Exercise: From the records below, please return each line that holds the word "agent".

───── Input material ─────

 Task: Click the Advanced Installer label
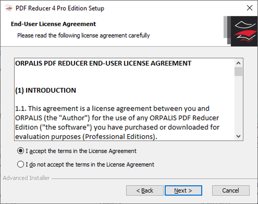point(26,178)
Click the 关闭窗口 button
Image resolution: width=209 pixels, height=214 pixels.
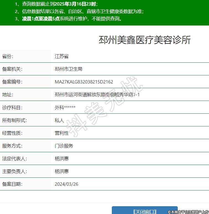[145, 211]
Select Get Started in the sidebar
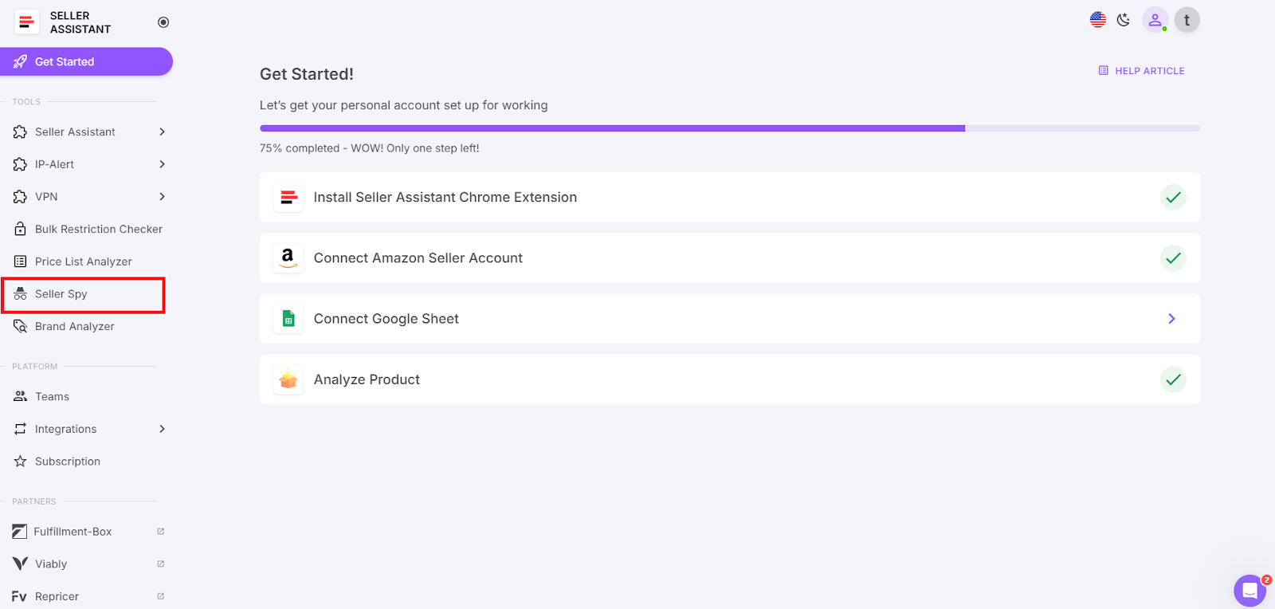This screenshot has height=609, width=1275. click(x=65, y=61)
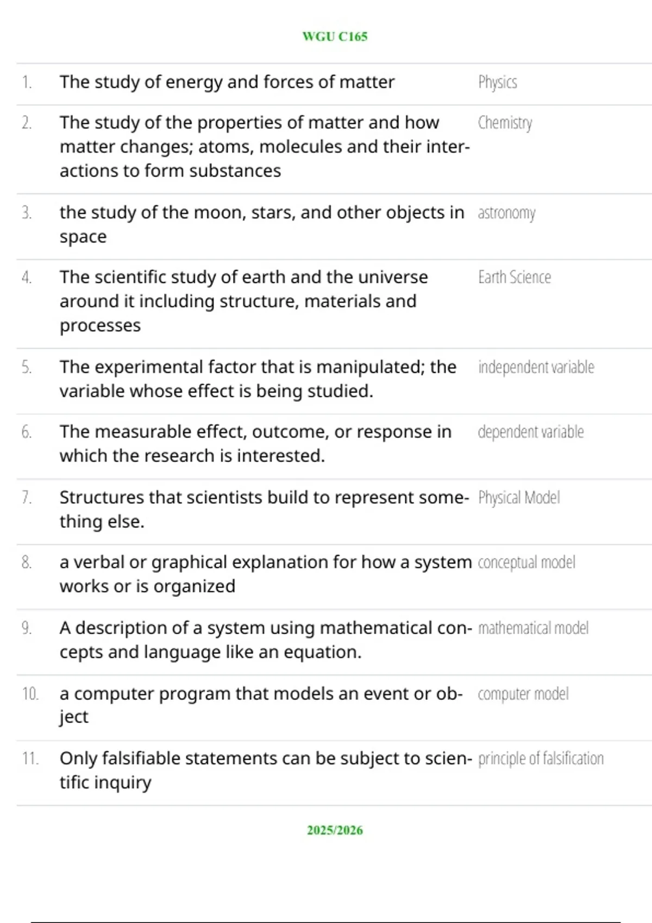Select the astronomy term
This screenshot has width=652, height=923.
tap(507, 213)
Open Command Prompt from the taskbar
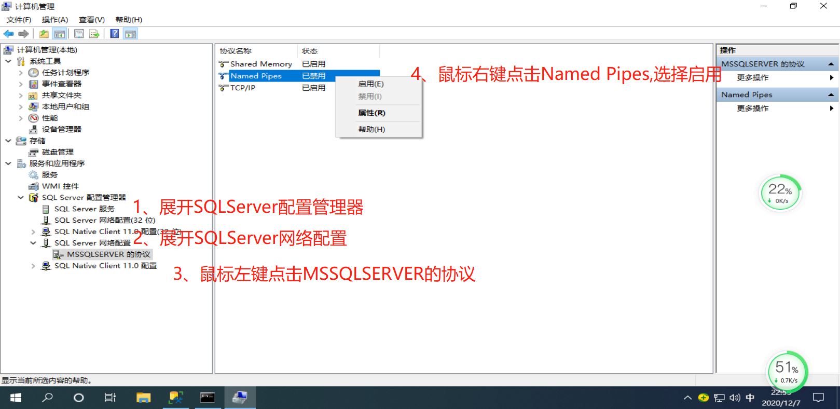The width and height of the screenshot is (840, 409). pyautogui.click(x=208, y=398)

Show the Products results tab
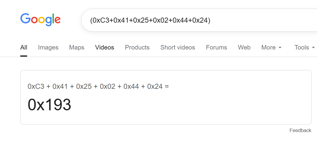coord(137,47)
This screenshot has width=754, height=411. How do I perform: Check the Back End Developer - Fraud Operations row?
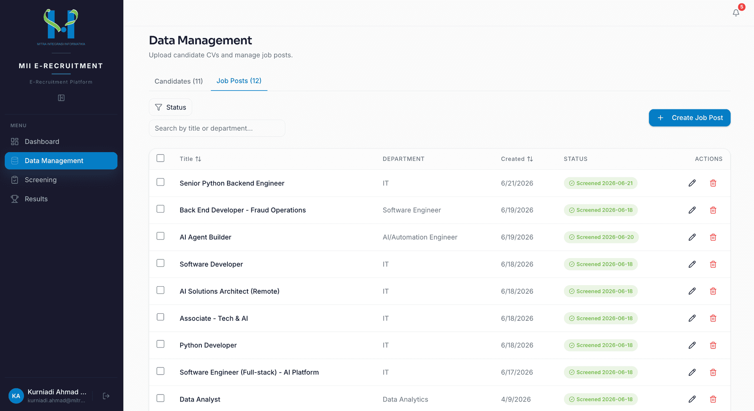160,209

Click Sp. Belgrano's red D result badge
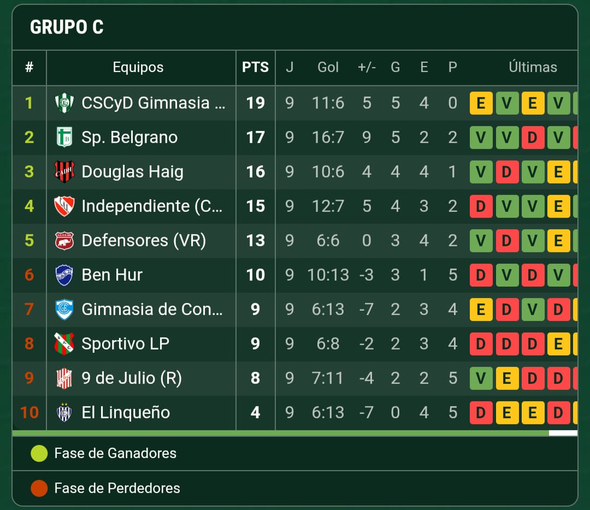pos(532,137)
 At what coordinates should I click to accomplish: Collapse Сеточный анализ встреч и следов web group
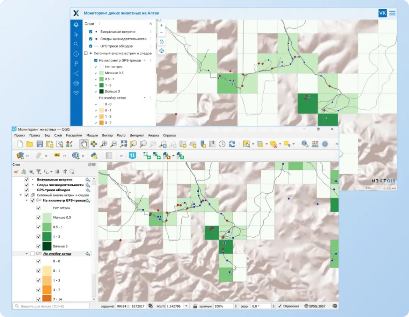tap(85, 53)
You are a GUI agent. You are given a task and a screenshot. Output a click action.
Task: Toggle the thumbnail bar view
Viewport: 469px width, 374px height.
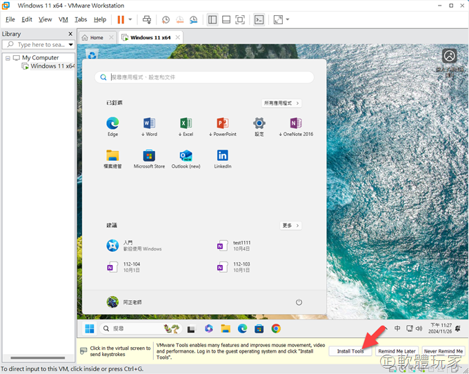pyautogui.click(x=226, y=19)
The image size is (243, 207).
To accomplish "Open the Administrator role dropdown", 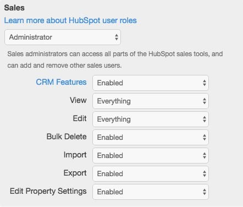I will pyautogui.click(x=63, y=37).
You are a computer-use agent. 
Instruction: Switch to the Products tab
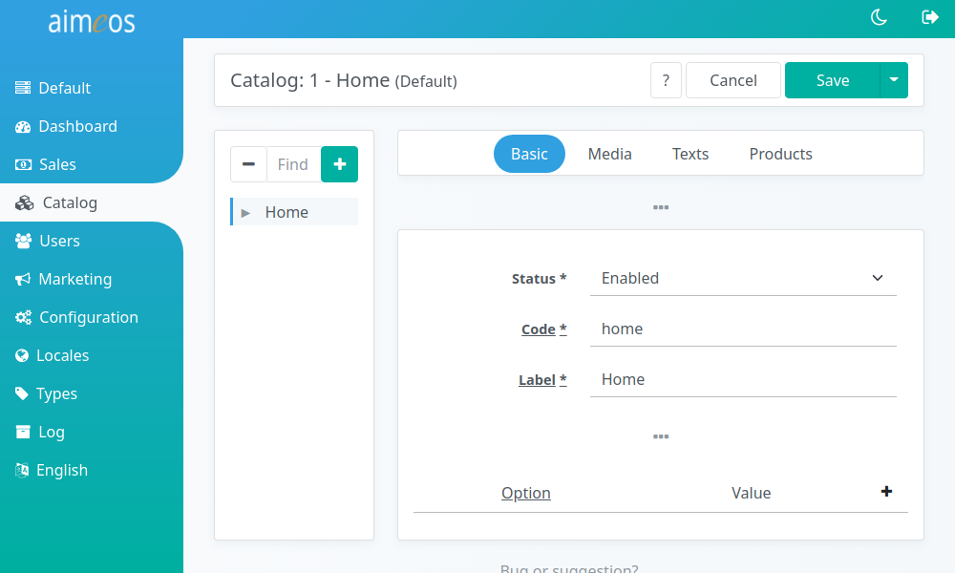tap(780, 154)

─────

The answer:
You are a GUI agent. You are given a task and a screenshot. Output a click action.
You are a computer-use agent. 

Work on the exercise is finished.